[Data entries]
§ §
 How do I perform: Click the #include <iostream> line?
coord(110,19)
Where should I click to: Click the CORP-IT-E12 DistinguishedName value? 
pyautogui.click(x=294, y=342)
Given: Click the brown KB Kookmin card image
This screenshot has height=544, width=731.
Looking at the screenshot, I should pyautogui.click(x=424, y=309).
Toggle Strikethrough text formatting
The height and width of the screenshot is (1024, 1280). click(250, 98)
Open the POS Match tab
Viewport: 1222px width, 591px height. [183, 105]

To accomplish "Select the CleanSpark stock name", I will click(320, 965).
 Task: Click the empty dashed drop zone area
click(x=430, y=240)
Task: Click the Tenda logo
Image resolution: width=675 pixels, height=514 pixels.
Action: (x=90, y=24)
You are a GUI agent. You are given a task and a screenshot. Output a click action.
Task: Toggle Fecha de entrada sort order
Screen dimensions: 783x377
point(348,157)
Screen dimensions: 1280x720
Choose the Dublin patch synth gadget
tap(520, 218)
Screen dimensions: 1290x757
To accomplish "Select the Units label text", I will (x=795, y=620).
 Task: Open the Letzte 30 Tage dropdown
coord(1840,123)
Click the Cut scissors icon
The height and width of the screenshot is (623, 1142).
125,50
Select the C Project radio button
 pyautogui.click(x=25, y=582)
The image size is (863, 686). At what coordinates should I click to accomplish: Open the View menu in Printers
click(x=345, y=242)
§ §
- Task description: Reproduce the data in full, exactly.

- Output of the exercise:
 How do I perform: Click the #include <iostream> line?
coord(110,19)
Where should I click to: Click the CORP-IT-E12 DistinguishedName value? 
pyautogui.click(x=294, y=342)
Given: Click the brown KB Kookmin card image
This screenshot has height=544, width=731.
Looking at the screenshot, I should pyautogui.click(x=424, y=309).
Toggle Strikethrough text formatting
The height and width of the screenshot is (1024, 1280). click(250, 98)
Open the POS Match tab
Viewport: 1222px width, 591px height. [183, 105]

To accomplish "Select the CleanSpark stock name", I will click(320, 965).
 Task: Click the empty dashed drop zone area
click(x=430, y=240)
Task: Click the Tenda logo
Image resolution: width=675 pixels, height=514 pixels.
Action: (x=90, y=24)
You are a GUI agent. You are given a task and a screenshot. Output a click action.
Task: Toggle Fecha de entrada sort order
Screen dimensions: 783x377
point(348,157)
Screen dimensions: 1280x720
Choose the Dublin patch synth gadget
tap(520, 218)
Screen dimensions: 1290x757
To accomplish "Select the Units label text", I will (x=795, y=620).
 Task: Open the Letzte 30 Tage dropdown
coord(1840,123)
Click the Cut scissors icon
The height and width of the screenshot is (623, 1142).
125,50
Select the C Project radio button
 pyautogui.click(x=25, y=582)
The image size is (863, 686). At what coordinates should I click to accomplish: Open the View menu in Printers
click(x=345, y=242)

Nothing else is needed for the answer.